__Source text__
We further tested mice in a novel exploratory cross maze environment (Fig. 1G,H). Before 6-OHDA lesion, the natural tendency of mice is to explore the apparatus mainly by going back and forth into the straight arm (60% of the time in prelesion condition), with only a few equivalent turns into the right or left arms (20%). Unilateral 6-OHDA lesion in the control RFP and eNpHR-RFP groups totally disrupted this strategy by inducing a bias in arm explorations. We observed a significant increase of ipsilateral turns to the lesioned side associated with a decrease of contralateral turns and straight arm exploration, reflecting sensorimotor neglect [Fig. 1G,H; F(8,104) = 34.3, p < 0.0001, Tukey's test, p < 0.0001, p = 0.0018, p < 0.0001 ipsilateral, contralateral, and straight arm exploration, respectively (control RFP); F(8,104) = 24.92, p < 0.0001, Tukey's test, p < 0.0001, p = 0.0312, p < 0.0001 ipsilateral, contralateral, and straight arm exploration, respectively (eNpHR-RFP)]. Yellow laser illumination of striatal ChIs did not affect exploration in control RFP 6-OHDA mice (Fig. 1G; Tukey's test, laser ON versus OFF, p = 0.2636, p = 0.6856, p = 0.4736 ipsilateral, contralateral, and straight arm exploration, respectively), whereas it significantly decreased ipsilateral arm exploration and increased straight arm exploration in eNpHR-RFP 6-OHDA mice. A tendency to enter the contralateral arm was also observed, but did not reach a significant level (Fig. 1H; Tukey's test, laser ON versus OFF, p = 0.0035, p = 0.2874, p = 0.0328 ipsilateral, contralateral, and straight arm exploration, respectively).

__Activity list__
[1] In the cross maze passage, what share of the time do mice spend going into the straight arm before the 6-OHDA lesion?
[2] Carry on the cross maze passage, picking up after its last sentence.
The data that come next have no connection to the cross maze passage.

(Collected data)
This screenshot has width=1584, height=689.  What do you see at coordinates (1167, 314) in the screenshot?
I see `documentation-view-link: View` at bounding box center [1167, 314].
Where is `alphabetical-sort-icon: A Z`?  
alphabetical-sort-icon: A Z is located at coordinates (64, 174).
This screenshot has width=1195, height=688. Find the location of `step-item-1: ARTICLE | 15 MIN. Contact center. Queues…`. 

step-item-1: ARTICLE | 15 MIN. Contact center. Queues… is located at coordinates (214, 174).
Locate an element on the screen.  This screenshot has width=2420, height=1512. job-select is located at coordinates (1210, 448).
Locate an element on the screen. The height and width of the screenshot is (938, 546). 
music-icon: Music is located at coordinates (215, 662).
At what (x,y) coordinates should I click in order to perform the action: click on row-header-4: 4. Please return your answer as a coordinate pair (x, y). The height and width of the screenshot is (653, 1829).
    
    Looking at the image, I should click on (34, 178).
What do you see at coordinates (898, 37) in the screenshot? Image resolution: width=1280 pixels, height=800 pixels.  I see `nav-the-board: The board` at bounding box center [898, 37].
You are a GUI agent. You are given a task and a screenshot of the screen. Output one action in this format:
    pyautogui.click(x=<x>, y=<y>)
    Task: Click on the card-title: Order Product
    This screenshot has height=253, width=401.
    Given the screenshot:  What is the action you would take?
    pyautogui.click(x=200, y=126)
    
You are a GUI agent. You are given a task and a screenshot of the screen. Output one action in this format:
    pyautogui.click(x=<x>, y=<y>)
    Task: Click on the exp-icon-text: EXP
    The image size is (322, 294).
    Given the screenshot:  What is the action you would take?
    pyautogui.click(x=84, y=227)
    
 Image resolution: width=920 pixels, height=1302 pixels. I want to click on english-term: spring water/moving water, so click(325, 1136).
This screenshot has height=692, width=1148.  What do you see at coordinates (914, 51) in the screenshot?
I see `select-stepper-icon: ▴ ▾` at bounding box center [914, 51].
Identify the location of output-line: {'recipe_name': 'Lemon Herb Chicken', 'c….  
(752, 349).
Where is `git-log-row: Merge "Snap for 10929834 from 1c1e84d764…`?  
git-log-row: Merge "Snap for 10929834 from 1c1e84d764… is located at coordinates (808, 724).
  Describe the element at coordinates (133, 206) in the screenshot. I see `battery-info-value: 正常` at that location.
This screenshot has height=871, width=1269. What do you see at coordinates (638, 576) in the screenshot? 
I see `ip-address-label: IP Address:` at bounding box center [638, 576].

__Responses for each task__
[1] 60% of the time.

[2]
Muscarinic receptors blockade in unilateral 6-OHDA mice restores motor function
To investigate which cholinergic receptors are involved in the anti-parkinsonian effects, we tested the blockade of mAChRs with scopolamine, a large-spectrum antagonist. Unilateral 6-OHDA lesion induced a significant increase of the ipsilateral asymmetry in the cylinder test. Scopolamine (1 mg/kg, i.p.) significantly reduced the ipsilateral asymmetry of 6-OHDA mice in the cylinder but had no significant effect in the sham group [Fig. 2A1; F(1,20) = 103.7, p < 0.0001, Bonferroni's test, p > 0.9999 (sham) and p < 0.0001 (6-OHDA)]. Scopolamine, at the same dose of 1 mg/kg that did not modify exploratory behavior of sham group in the cross maze (Fig. 2A2; F(2,21) = 1.206, p = 0.3192), significantly modified 6-OHDA mice behavior (F(2,39) = 73.99, p < 0.0001). It also decreased ipsilateral arm exploration and increased straight arm exploration, but did not affect contralateral bias in 6-OHDA mice (Bonferroni's test, p < 0.0001, p = 0.8645, p < 0.0001 ipsilateral, contralateral, and straight arm exploration, respectively).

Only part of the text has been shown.